Fragmento del documento –
········
Hay
una cosa que me llama mucho la atención y es ver a la gente hablando con el
móvil en mitad de la calle, como si estuviesen solos en el mundo y no hubiese
nadie más. Es curioso, realmente. Demuestra con claridad la facilidad que tienen
de aislarse totalmente y olvidar lo que hay a su alrededor.
No
es que yo vaya por ahí poniendo la oreja, ni que sea cotilla y curiosona. No,
qué va. Lo que pasa es que no lo puedo evitar. Si se me pone alguien al lado y
empieza a chillarle al teléfono ¿Qué le voy a hacer? No me puedo tapar los
oídos. No me queda más remedio que escuchar, quiera o no quiera.
Un
día, por ejemplo, estaba yo en el autobús y el chico que estaba sentado delante
iba soltando a voz en grito todos sus trapicheos, dónde se compraba la droga en
su pueblo y a quién, con todo detalle.
Hasta
leí hace poco una noticia sobre un hombre al que habían detenido porque iba en
el tren contando por teléfono que había matado a no sé quién y resultó que su
compañero de asiento era policía y, claro, en cuanto se bajaron del vagón lo
arrestó.
········
Datos registrados –
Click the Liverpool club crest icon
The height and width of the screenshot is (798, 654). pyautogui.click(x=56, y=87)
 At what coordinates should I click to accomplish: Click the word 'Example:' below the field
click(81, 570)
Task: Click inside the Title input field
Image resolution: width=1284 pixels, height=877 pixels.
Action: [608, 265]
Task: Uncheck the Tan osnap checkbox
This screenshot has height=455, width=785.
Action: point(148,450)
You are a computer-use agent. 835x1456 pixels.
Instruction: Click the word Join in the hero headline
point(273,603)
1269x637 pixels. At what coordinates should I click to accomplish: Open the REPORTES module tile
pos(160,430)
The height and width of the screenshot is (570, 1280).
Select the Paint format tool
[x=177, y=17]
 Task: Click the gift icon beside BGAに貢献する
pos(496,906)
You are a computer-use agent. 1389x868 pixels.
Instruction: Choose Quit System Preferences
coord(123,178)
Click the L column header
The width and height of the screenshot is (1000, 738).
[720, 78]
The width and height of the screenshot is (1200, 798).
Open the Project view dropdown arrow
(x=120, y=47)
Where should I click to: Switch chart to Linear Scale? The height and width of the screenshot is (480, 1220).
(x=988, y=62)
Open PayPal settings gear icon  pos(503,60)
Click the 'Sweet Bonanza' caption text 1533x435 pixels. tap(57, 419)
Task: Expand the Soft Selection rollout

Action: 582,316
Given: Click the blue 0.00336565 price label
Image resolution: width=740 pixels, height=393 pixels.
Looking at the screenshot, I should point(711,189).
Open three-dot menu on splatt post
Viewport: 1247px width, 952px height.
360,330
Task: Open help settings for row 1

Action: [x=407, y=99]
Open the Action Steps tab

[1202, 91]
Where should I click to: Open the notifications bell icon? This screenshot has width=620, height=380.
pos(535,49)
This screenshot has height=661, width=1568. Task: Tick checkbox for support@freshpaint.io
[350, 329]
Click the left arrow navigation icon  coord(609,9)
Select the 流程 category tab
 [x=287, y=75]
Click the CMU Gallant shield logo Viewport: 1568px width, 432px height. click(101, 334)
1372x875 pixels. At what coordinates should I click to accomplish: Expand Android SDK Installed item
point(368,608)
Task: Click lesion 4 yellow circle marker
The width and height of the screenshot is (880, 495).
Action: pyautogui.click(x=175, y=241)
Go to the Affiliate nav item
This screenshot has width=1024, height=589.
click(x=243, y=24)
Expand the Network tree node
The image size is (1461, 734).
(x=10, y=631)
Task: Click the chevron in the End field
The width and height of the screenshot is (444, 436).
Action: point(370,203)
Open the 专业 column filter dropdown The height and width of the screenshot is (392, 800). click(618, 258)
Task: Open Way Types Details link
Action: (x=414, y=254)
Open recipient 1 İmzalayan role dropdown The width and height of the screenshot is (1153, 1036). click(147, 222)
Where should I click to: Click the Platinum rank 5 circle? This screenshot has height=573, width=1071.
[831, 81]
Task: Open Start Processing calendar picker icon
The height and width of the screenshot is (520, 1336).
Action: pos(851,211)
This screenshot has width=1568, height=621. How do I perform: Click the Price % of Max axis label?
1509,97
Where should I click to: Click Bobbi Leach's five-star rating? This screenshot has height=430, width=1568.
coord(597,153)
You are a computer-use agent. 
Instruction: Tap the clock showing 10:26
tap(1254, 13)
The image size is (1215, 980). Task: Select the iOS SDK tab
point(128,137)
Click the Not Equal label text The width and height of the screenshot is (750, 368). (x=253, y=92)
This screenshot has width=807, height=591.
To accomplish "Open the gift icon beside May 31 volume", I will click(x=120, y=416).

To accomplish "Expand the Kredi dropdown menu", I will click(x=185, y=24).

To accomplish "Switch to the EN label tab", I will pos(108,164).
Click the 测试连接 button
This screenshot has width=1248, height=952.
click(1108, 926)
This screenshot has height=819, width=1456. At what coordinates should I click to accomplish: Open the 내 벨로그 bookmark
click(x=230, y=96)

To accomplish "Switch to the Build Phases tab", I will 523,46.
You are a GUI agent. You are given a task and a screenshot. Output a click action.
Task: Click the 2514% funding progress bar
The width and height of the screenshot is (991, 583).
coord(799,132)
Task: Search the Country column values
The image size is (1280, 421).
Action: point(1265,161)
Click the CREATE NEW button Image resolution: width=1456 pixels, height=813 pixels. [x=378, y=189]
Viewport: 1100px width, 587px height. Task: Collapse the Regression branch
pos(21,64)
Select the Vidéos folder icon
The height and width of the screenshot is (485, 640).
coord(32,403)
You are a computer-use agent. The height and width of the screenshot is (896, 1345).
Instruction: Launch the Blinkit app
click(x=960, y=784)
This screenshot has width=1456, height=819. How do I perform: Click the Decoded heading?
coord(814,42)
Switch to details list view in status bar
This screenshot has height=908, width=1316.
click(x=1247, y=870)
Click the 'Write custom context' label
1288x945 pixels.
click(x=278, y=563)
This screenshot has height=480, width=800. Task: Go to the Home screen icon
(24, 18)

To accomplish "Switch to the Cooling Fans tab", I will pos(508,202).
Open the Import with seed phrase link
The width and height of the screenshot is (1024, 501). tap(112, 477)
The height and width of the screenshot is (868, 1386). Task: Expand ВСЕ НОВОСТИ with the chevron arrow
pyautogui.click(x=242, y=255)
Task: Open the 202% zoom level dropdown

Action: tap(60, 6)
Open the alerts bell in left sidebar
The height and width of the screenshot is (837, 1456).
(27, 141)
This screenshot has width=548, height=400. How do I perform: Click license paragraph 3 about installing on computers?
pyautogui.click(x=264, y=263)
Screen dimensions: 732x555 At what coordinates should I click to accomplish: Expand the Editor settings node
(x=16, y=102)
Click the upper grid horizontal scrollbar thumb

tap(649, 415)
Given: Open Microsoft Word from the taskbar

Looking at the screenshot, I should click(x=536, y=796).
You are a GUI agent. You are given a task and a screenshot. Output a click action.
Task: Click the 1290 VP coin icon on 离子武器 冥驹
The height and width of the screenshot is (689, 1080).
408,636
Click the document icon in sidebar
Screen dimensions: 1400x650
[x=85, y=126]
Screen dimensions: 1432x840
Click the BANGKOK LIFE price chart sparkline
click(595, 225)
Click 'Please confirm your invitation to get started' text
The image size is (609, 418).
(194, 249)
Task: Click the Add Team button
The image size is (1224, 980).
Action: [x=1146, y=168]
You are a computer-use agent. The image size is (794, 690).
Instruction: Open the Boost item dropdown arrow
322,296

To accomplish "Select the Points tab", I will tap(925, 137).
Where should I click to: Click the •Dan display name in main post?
········
Consigna – Enumera las personas concretas que aparecen en las dos anécdotas del fragmento del documento, sin contar a quien narra.

Resultado del ejercicio –
En las dos anécdotas aparecen tres personas:
- El chico que estaba sentado delante en el autobús.
- El hombre al que detuvieron por contar en el tren que había matado a alguien.
- El compañero de asiento de ese hombre, que resultó ser policía.